Autocracy’s a slippery slope.
It’s not as if autocracy’s a sort of stable place for a society to be. In the end, autocracies of this form—dictatorships garbed in the cloth of democracy—tend to shed their garments, so they can stand naked before the world, roaring in rage, beating their chests in violence.
Autocracies tend to decay into military dictatorships. Or at least militarized dictatorships, because, well, how else do you keep an entire society under authoritarian control?
That’s the next stage of risk that America’s taking. At first, it becomes an autocracy in the modern sense, a pretend, counterfeit democracy. But in the end, something much closer to military dictatorship does arise.
Let’s imagine that Trump wins. Now he has absolute immunity. Big media’s done a terrible job—barely one at all—of helping people understand what this means, so imagine what could easily happen next, because it’s exactly what tends to when aspiring tyrants are given absolute power.
That absolute power, and absolute immunity, trickles down. Now a tyrant can create all sorts of agencies and departments and forces with absolute power, too, since he has it. American discourse tends to miss the forest for the trees, focusing on the minutia of procedure and precedent, so let’s just say that in this case, a President could pardon in advance anyone he liked, for anything, and bang, there you go, absolute power trickling down.
This is how the SS was created. It’s how every sort of militarized force carrying a tyrant’s aims and wishes was. And this is a key mechanism by which autocracy decays into dictatorship proper.
That part’s what we think of more properly as “authoritarianism.” But what does that word, mean, really? It means: you don’t have rights, but those overseeing you have absolute powers, and absolute immunity, which gives you no recourse, either. That is what authoritarianism means, in practice.
So the danger of the Supreme Court’s decision hasn’t been fully grasped by America yet—not even nearly. It’s much, much worse than “The President could order SEAL Team Six to assassinate anyone he wanted.” He could, but he could also turn the SEALS into an SS, a morality police, or whatever else he wanted, in order to enforce whatever he wished, against anyone at all, for any reason.

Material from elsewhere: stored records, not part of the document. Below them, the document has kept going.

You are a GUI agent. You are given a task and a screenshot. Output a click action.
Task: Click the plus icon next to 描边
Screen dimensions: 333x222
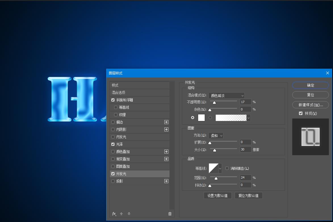[x=166, y=122]
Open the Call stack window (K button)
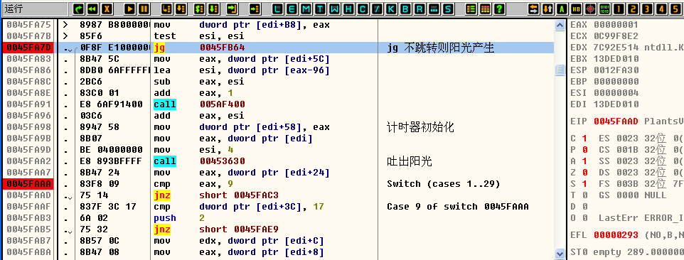This screenshot has width=684, height=260. coord(391,9)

Similarly, he could impose his will on the judiciary, and basically intimidate the legislature into signing Nuremberg Laws, to invoke another example.

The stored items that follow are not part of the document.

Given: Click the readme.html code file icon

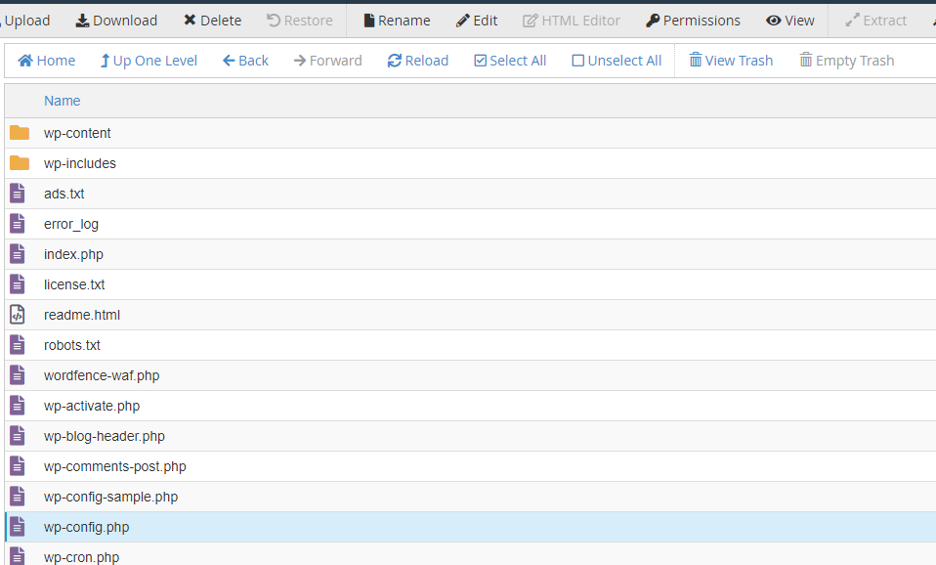Looking at the screenshot, I should click(18, 315).
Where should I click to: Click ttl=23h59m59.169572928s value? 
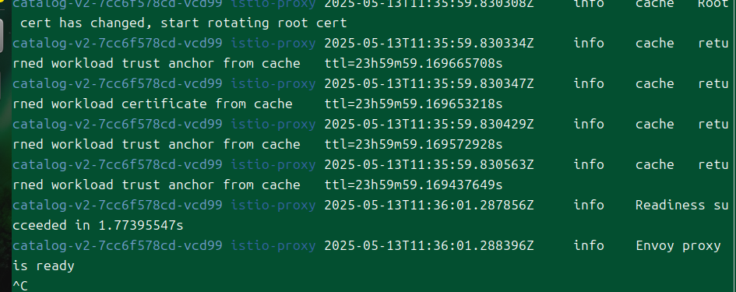(413, 144)
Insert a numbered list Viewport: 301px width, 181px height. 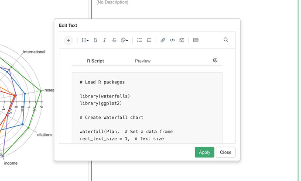tap(149, 40)
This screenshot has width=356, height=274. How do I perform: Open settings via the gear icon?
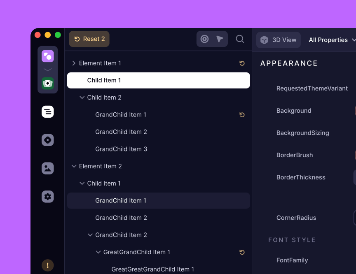click(48, 197)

It’s that bad. This decision paves the way for autocracy, and autocracy has a natural tendency to harden, calcify, degenerate into a martial nightmare for a society, because that is the only way that authoritarianism can happen, through overt force, intimidation, coercion, and violence.
This is the risk America takes. And it’s not that it gets there overnight. Rather, it’s that it gets there in time, which might even seem slow at first, but to history, is the blink of an eye. One term. The refusal of a peaceful transfer of power, or one at all. The corrosion of any semblance of a next election. The imposition, piece by piece, of martial oversight of a society, disintegrating what democratic norms and values are left, at a faster pace than can be understood now, still standing in democracy’s twilight.

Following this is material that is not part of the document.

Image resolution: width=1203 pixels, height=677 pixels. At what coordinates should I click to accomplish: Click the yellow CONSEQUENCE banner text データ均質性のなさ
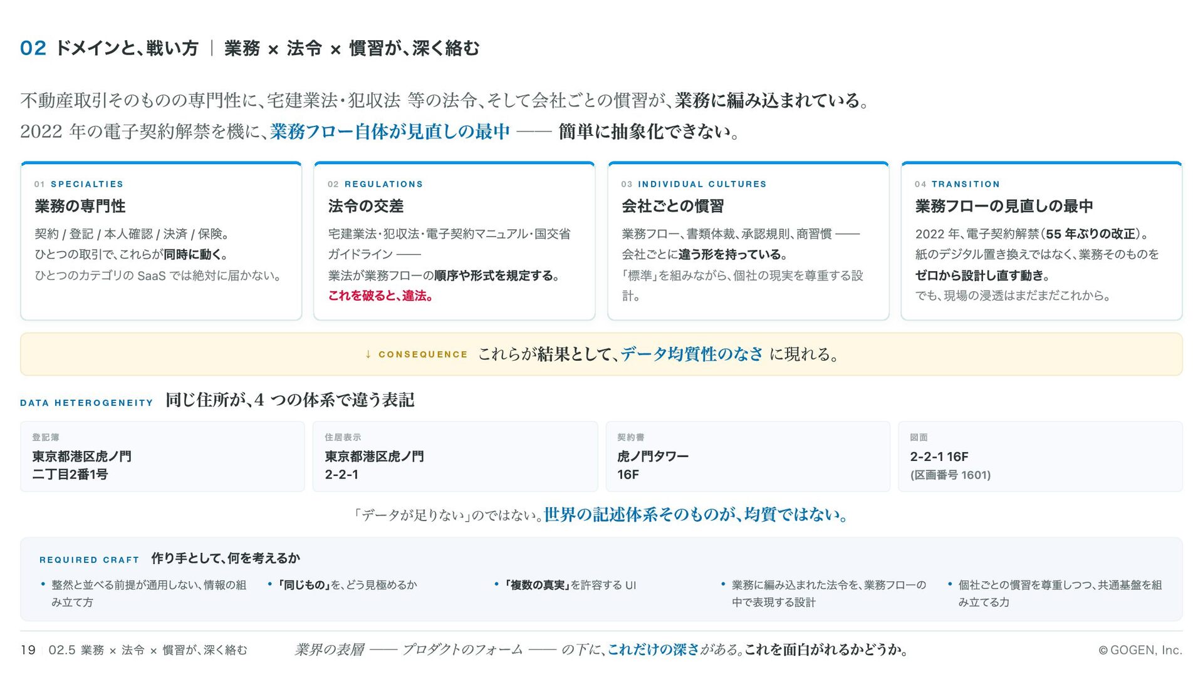[692, 354]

This risk, of a kind of an end stage cycle of implosion from autocracy to true dictatorship setting in is now real, grave, and lethal. It’s a red zone level risk now.
I doubt you’ll find another survivor or scholar of democratic collapse who won’t agree with the broad outlines of what I’ve said to you here. America’s challenge now is getting it, before it’s too late.
We alarmists. The point isn’t that we were “right all along.” It’s not about point scoring. But it is that the establishment was wrong. Because it refused to listen to the best minds that it had. Don’t make–don’t repeat—that mistake.
So let me say it to you as plainly as I can.
This is the last chance democracy has.